Once the appropriate metrics are in place, policymakers must determine how to best measure them. The authors discuss the merits of school-level observations, a practice often utilized in early education that is common at the K-12 level in other countries, such as England. Inspection-based accountability involves outside observers conducting comprehensive evaluations of the entire school, posting the results publicly, and offering schools individualized feedback with suggestions for improvement. These inspections have been found to improve student outcomes and teacher quality, and may be an effective way to measure elementary and secondary schools in the US.
In many states early education programs and schools are sorted into tiers based on certain quality or performance measures. These tiers are often represented as stars in the case of QRIS for early education programs or A-F grades for schools in the 14 states that assign letter grades based on school performance. Tier placement, as the authors note, can be a useful indicator of program quality for parents, educators, and policymakers, but existing tiers don’t always reflect the quality of instruction, particularly in K-12 when tier placement may largely be determined by student test scores. Effective performance tiers should consistently measure both professional practice and child outcomes—for early education programs and K-12 programs alike.
There are some pitfalls to the tier system, of course, which policymakers should approach with caution.
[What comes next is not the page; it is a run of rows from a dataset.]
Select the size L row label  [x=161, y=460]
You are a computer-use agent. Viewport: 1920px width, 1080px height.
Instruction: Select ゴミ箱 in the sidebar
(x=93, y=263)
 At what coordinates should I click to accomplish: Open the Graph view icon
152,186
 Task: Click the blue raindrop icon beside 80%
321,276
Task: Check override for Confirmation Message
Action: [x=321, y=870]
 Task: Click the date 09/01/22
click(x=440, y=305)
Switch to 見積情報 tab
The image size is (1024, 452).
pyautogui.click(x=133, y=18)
Although tier placement can help schools identify areas for improvement, tying certain tiers to financial or other support is not usually the best way to get schools to improve their programs. With the lost resources, they’re likely to face even more struggles, even while trying to make big changes.
And just because two schools are in the same tier does not mean they have the same needs. As the authors explain, “Instead of broad-brush supports based on wide performance tiers, support systems should be based on more precise supports reflective of a school’s specifically diagnosed need.” This isn’t necessarily possible under existing accountability systems, which don’t include much detail about why schools need what they need. But better-targeted supports might be more feasible if we were effectively measuring the right metrics.
Still, the potential for joint early education and K-12 accountability structures is huge. Creating a cohesive birth-through-high-school system helps ensure that programs meet student needs from their first year of school to their last by building a strong foundation that extends through graduation.
Implementing the authors’ reforms would be a complex endeavor, but could strengthen both the early education and K-12 accountability systems and ultimately help more kids succeed in school. Ensuring that professional practice and child outcomes are accurately measured in every single grade can allow educators and policymakers to intervene early and often so that children don’t fall too far behind too early. And it can bring the multiple measures, early childhood-based approach to the K-12 community.